## Task prompt
After locating the line that contains "Given: Go to next month in the calendar" in the records below, write out exactly that line and each line after it through the one that contains "1280x721 pixels.", and nothing else.

## Records to process
=======

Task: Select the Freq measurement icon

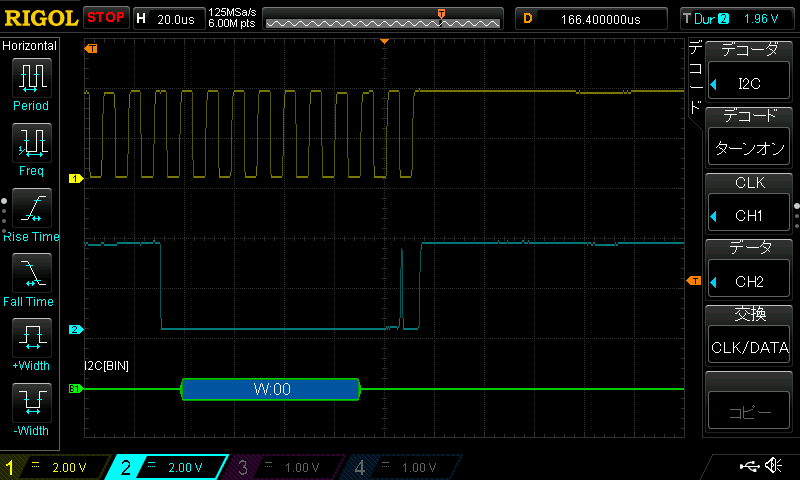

=======

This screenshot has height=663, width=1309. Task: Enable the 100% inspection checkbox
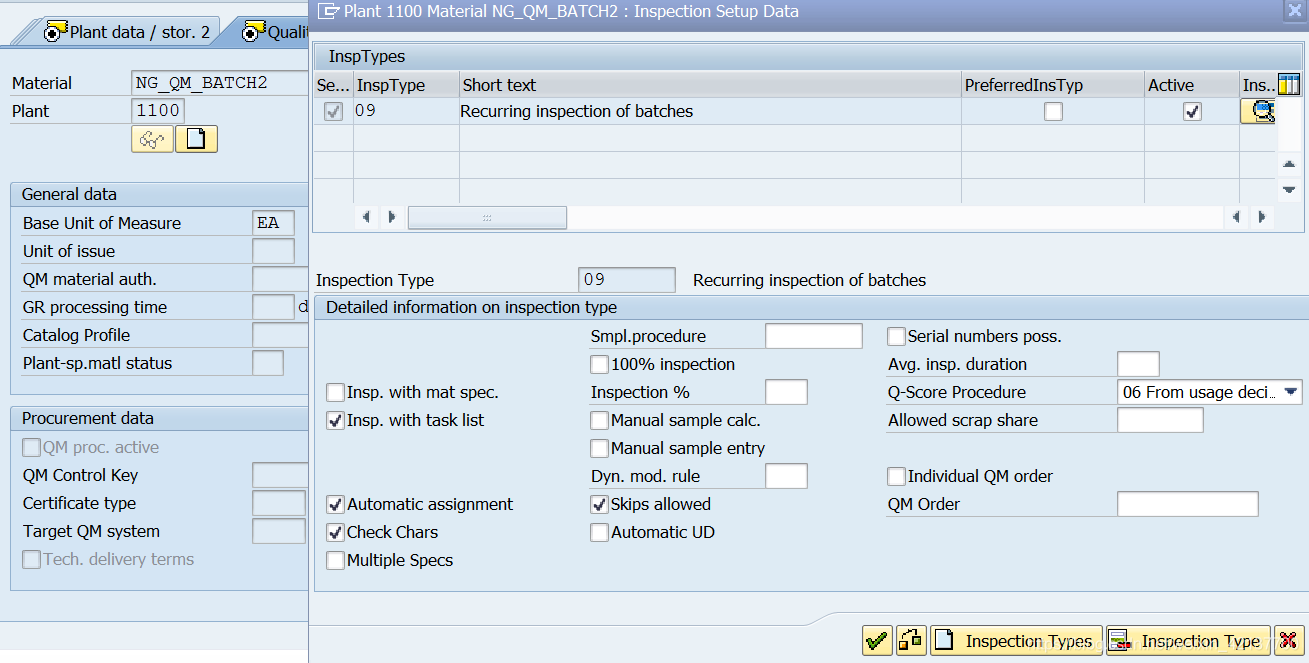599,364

=======

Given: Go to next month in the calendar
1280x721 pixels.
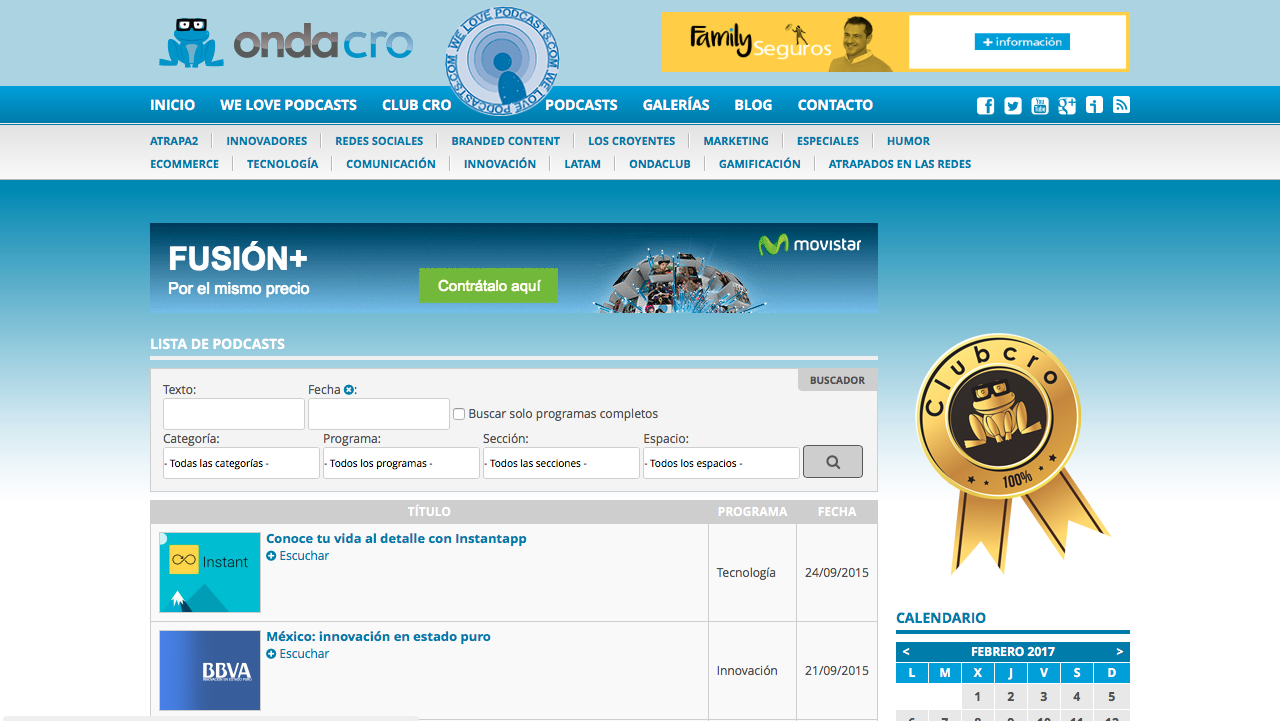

=======

## Solution to this problem
Given: Go to next month in the calendar
1280x721 pixels.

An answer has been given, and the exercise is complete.